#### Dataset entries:
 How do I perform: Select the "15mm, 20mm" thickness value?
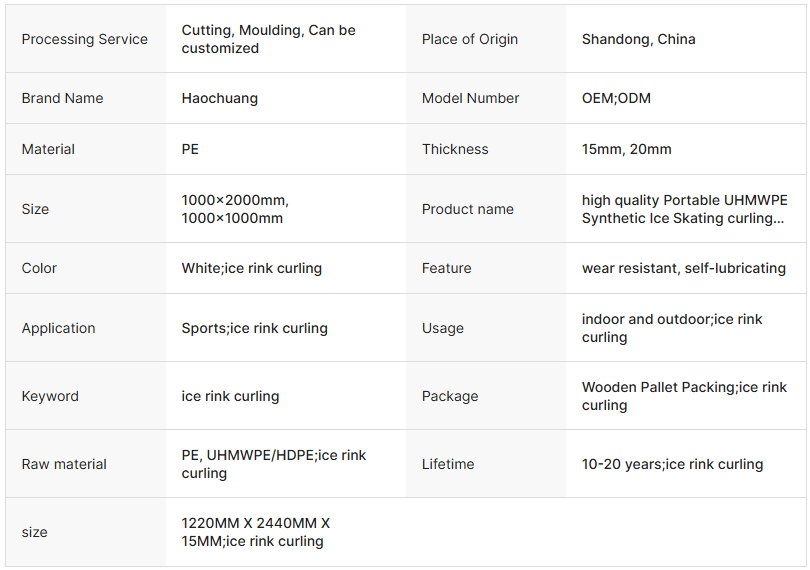point(626,149)
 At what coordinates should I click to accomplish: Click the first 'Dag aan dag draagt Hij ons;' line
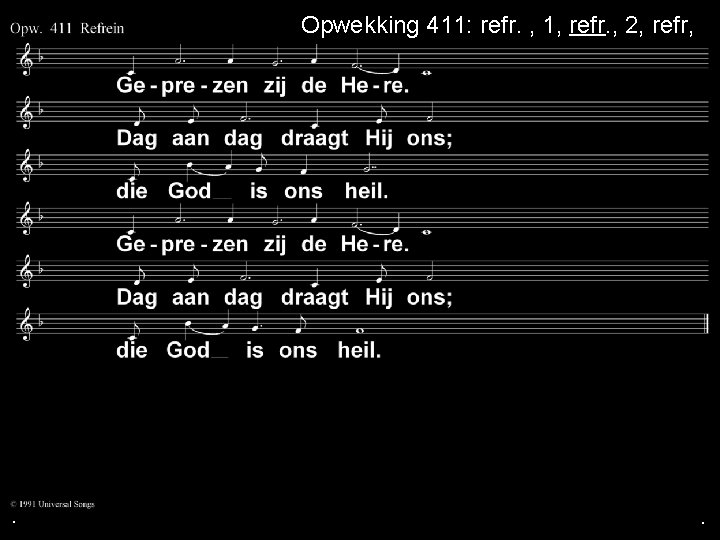click(284, 139)
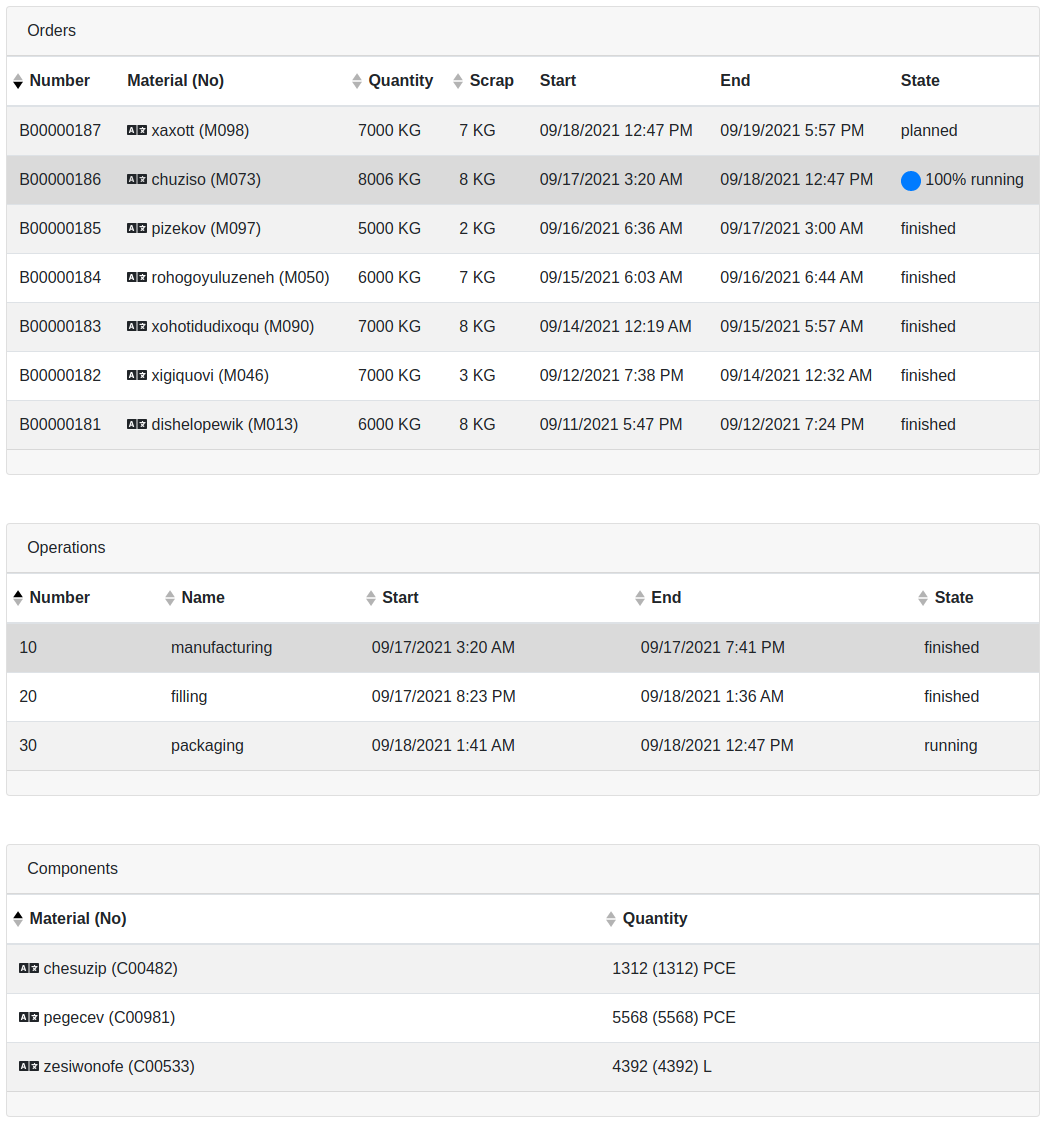1050x1126 pixels.
Task: Click translation icon beside rohogoyuluzeneh (M050)
Action: click(x=137, y=278)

#### WHAT IS NEEDED:
Retype each line of the records exactly as it reads; no pictures belong in the copy.

#### WRITTEN RESPONSE:
 How do I perform: Select the "15mm, 20mm" thickness value?
point(626,149)
 At what coordinates should I click to accomplish: Click the first 'Dag aan dag draagt Hij ons;' line
click(284, 139)
1050x1126 pixels.
Task: Click translation icon beside rohogoyuluzeneh (M050)
Action: click(x=137, y=278)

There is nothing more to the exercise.